Au passage, le conte de Pygmalion est totalement sordide sur le plan de la relation interpersonnelle via la Libido. Pygmalion bande pour son œuvre d’ivoire, Galatée.

Cette dernière vient à la vie grâce à une intervention divine.

La seule chose que sait dire cet objet doté de parole est :

« Je ne sais rien d’autre que je vous aime ».


Interaction minimale, mais suffisante pour satisfaire les besoins de Pygmalion : trouver le miroir complice et assoir une légitimé de héros de son univers justifiée par les dieux.


Au final, conscient du rôle majeur et critique que joue le vigneron dans son univers, il est naturel de monologuer à sa vigne, d’y confier ses doutes ou de verbaliser ce qui peut l’être.

C’est juste un écho sans conséquence psychique des pratiques de l’enfant et de l’adolescent arrivé à l’âge des responsabilités. Donc, dans une certaine mesure, cela participe à l’équilibre psychique de l’individu.

À l’opposé, l’espoir d’établir un amour partagé avec ses pampres, une interaction, via les mots oraux ou écrits est du domaine de la pensée magique pure.

A vous de voir, magie blanche ou psychopathologie si le rite sort de l’ironie opportuniste ou du jeu franc entre compères. Tout dépend de votre point de vue sur le monde.


Cependant, la vigne est une plante donc c’est du vivant. Le domaine du sensible semble réagir très fortement aux influx des mélodies. Il paraît également que certaines plantes émettent d’autres mélodies en retour.

Ça ressemble au film Rencontre du troisième type et toute l’intrigue est précisément autour d’une mélodie et bien sans les mots...

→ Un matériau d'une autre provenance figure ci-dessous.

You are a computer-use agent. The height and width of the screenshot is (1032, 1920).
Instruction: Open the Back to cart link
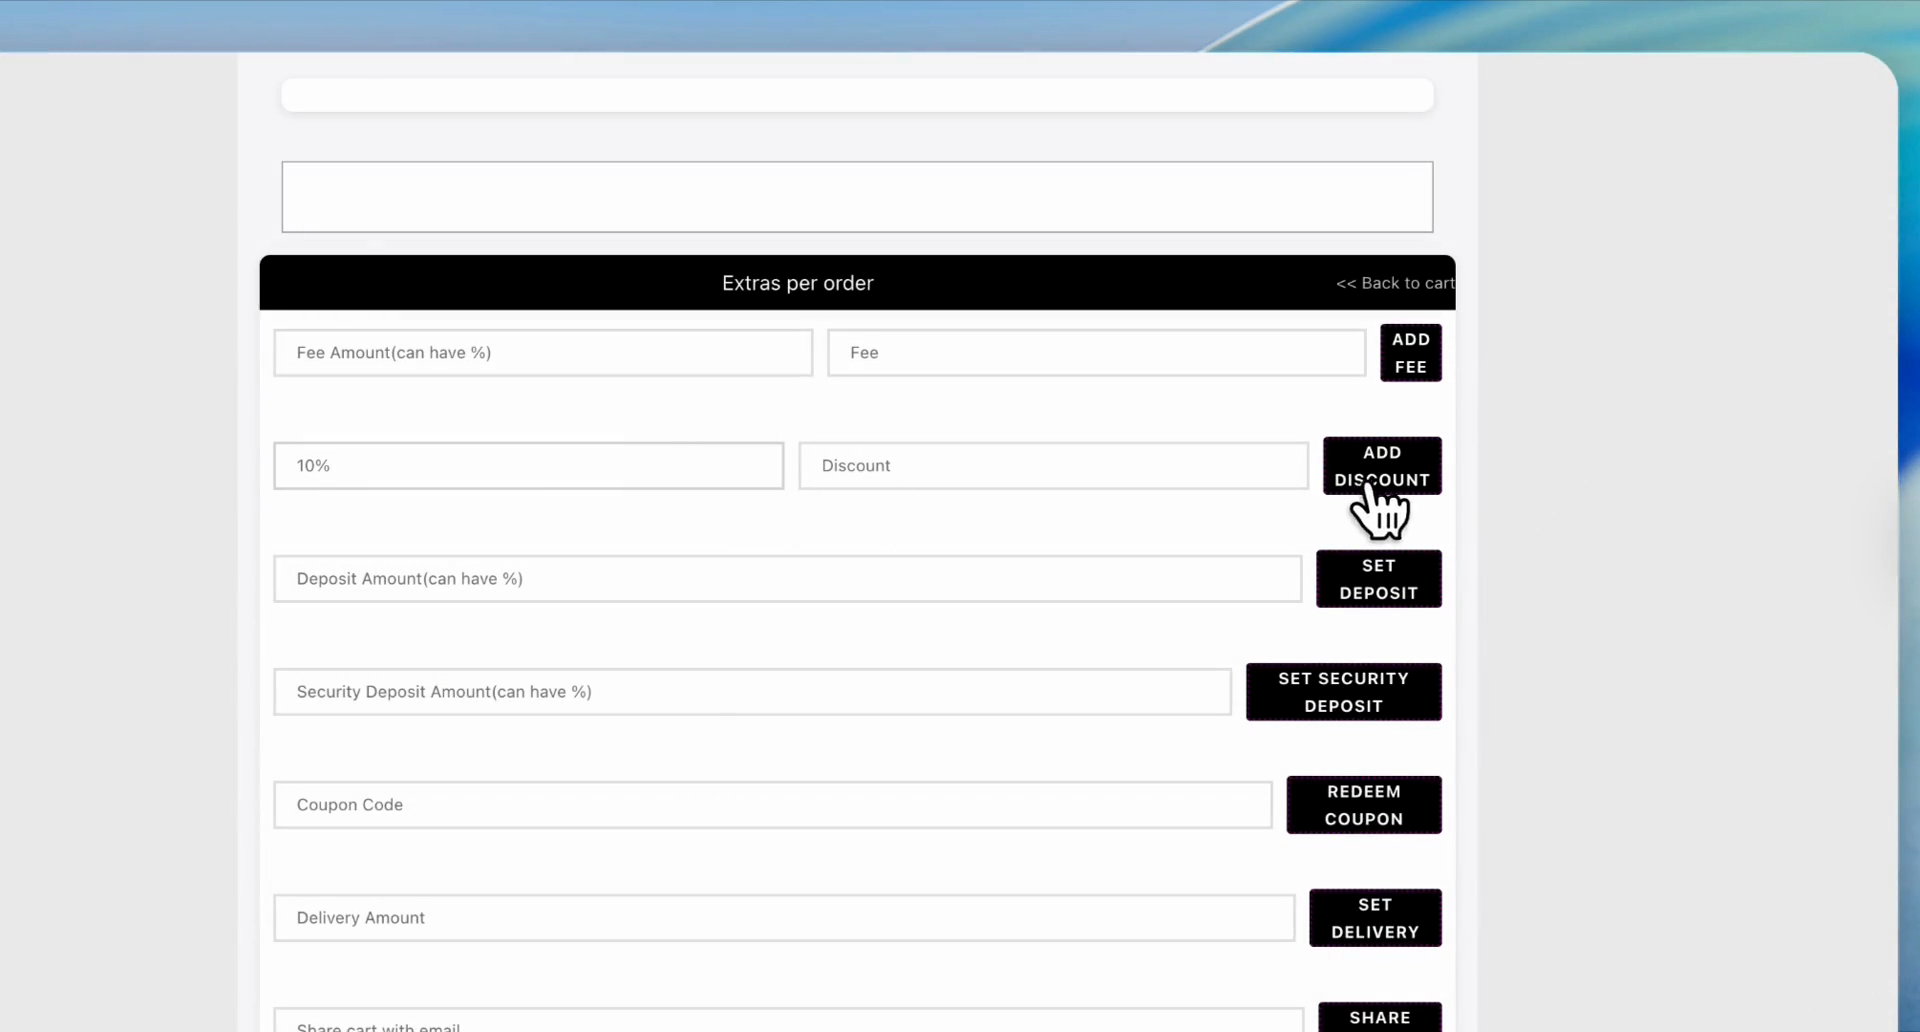click(x=1394, y=283)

Moi... Je rêve toujours que l’on vienne me jouer du violon sans blabla inutile... Ne suis-je pas une belle plante moi aussi ? »


 
J. L. Gérôme (1824-1904) - Pygmalion et Galatée - The Metropolitan Museum of Arts

Pygmalion et Galatée


Dans la mythologie grecque, le sculpteur Pygmalion tombe en désir pour sa statue d’ivoire Galatée.

Il rêve qu’elle prenne vie.

Aphrodite exauce ce vœu.

Galatée ne sait dire qu’une phrase :

« Tout ce que je connais de moi / C’est que je vous adore. »

Pygmalion au comble du bonheur répond :

« Ce jour a comblé tous mes vœux / Vous vivez, vous aimez et j’aime »

Au-delà de la fable se dessine le fantasme de l’amour comblé, de la réciprocité entre l’œuvre et son créateur… Et ce fantasme ultime, nous l’avons croisé au sein même du vignoble.